• _DATASET RECORDS_:
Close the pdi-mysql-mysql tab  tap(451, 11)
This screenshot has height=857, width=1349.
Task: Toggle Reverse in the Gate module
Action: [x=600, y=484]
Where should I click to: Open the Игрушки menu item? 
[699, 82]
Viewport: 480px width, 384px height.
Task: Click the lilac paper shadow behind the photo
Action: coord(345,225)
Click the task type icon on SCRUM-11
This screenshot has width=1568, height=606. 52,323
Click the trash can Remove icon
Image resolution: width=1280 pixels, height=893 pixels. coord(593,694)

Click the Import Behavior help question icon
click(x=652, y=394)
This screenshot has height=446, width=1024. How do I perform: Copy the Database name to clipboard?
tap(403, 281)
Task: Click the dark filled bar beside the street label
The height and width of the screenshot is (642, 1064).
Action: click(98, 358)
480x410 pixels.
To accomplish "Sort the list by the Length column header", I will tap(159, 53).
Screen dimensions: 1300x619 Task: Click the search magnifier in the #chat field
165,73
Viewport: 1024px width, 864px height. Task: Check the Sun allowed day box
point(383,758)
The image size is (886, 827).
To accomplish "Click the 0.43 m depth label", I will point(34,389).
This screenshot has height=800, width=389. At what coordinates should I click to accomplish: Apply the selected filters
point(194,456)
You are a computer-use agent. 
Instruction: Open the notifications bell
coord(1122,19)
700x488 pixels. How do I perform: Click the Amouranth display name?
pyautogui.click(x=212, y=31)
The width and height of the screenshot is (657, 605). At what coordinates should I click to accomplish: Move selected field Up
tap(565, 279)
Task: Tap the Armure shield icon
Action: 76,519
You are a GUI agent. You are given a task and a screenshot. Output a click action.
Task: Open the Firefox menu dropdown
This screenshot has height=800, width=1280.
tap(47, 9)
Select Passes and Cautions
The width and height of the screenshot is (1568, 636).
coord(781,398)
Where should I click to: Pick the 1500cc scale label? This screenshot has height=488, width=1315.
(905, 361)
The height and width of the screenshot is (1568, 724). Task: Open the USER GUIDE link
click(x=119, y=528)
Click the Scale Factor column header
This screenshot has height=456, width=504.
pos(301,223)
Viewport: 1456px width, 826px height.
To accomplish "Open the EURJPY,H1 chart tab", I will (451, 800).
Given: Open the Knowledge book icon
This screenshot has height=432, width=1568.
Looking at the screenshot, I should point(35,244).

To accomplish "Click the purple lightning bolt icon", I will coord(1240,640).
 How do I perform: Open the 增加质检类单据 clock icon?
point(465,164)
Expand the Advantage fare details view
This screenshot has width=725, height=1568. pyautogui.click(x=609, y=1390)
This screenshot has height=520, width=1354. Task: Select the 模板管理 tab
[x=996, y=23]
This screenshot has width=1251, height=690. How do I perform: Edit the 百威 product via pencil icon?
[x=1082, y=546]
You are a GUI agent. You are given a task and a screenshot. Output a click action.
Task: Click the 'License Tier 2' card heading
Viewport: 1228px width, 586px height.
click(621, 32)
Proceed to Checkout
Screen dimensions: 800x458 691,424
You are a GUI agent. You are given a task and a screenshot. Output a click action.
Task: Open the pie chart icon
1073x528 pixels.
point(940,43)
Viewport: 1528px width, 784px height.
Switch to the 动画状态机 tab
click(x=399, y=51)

• _REQUIREMENTS_:
Print the material again word for word, starting with the line that contains "Click the Import Behavior help question icon" and going on through the line that contains "Action: click(98, 358)", both of those lines included.

• _THE COMPLETED TASK_:
Click the Import Behavior help question icon
click(x=652, y=394)
This screenshot has height=446, width=1024. How do I perform: Copy the Database name to clipboard?
tap(403, 281)
Task: Click the dark filled bar beside the street label
The height and width of the screenshot is (642, 1064).
Action: click(98, 358)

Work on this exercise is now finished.